Ammonite vs Rojo Dust
Where Ammonite belongs to Farrow & Ball's range, Rojo Dust is a Sherwin-Williams color. Ammonite reads as beige-greige, while Rojo Dust reads as pink-red — two distinct hue families, not close cousins. Ammonite (LRV 69) reflects noticeably more light than Rojo Dust (LRV 23), a difference of 46 points that becomes especially apparent in rooms with limited natural light. Both lean warm, so they'll behave similarly in mixed or changing light conditions. With a ΔE of 41.4, the contrast is hard to miss. These aren't variations on a theme — they're two different answers to the same question. Below you'll find 2 real-room photo comparisons where both colors appear side by side, plus 5 simulated room previews.

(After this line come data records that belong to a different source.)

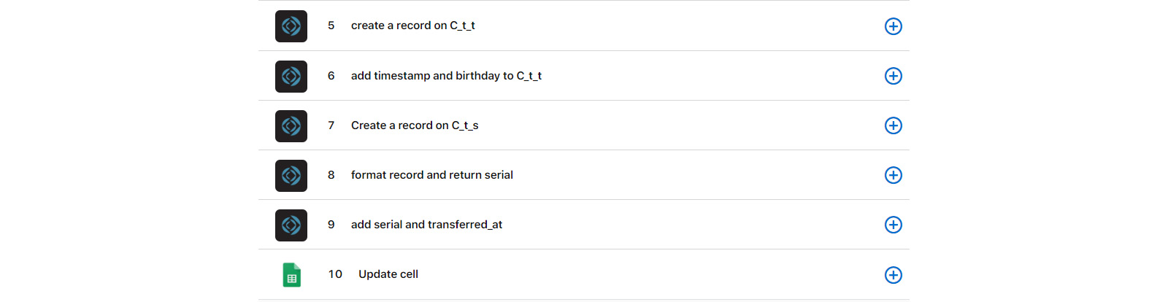
Task: Click the app icon for step 6
Action: [291, 76]
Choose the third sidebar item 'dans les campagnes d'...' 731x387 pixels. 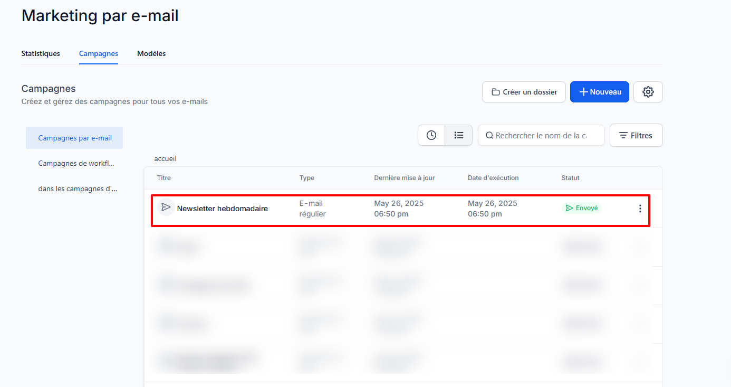point(78,188)
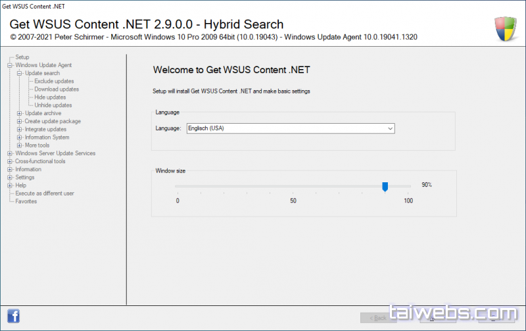Collapse the Update search tree node
526x331 pixels.
[x=20, y=73]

Ammonite vs Rojo Dust in Real Spaces
2 real rooms side by side. Seeing Ammonite and Rojo Dust in actual rooms makes the difference concrete; browse the spaces below to get a feel for how each color lives on a wall.
Living Room
In a living room, color works across both daylight and evening light — the same wall can read very differently at noon and at 8pm. The LRV gap is large enough that Ammonite will make the room feel meaningfully brighter than Rojo Dust would.
Bathroom
Bathrooms are one of the few spaces where you're genuinely enclosed by the paint color, which makes the choice between these two more consequential. Ammonite reflects noticeably more light off the walls, making the space read more open than Rojo Dust.
Color Details
Ammonite vs Rojo Dust Simulated Comparison
5 simulated room previews — drag the slider on each to see Ammonite on one side and Rojo Dust on the other.
Digital color is approximate. These simulations are generated from the manufacturer's hex values and overlaid on grayscale room photos — your screen's calibration, brightness, and viewing angle all affect how they render. Before committing to either color, test physical samples in your own space under the light you actually live with.
More Ammonite comparisons
See how Ammonite stacks up against other well-photographed colors across different brands and tones.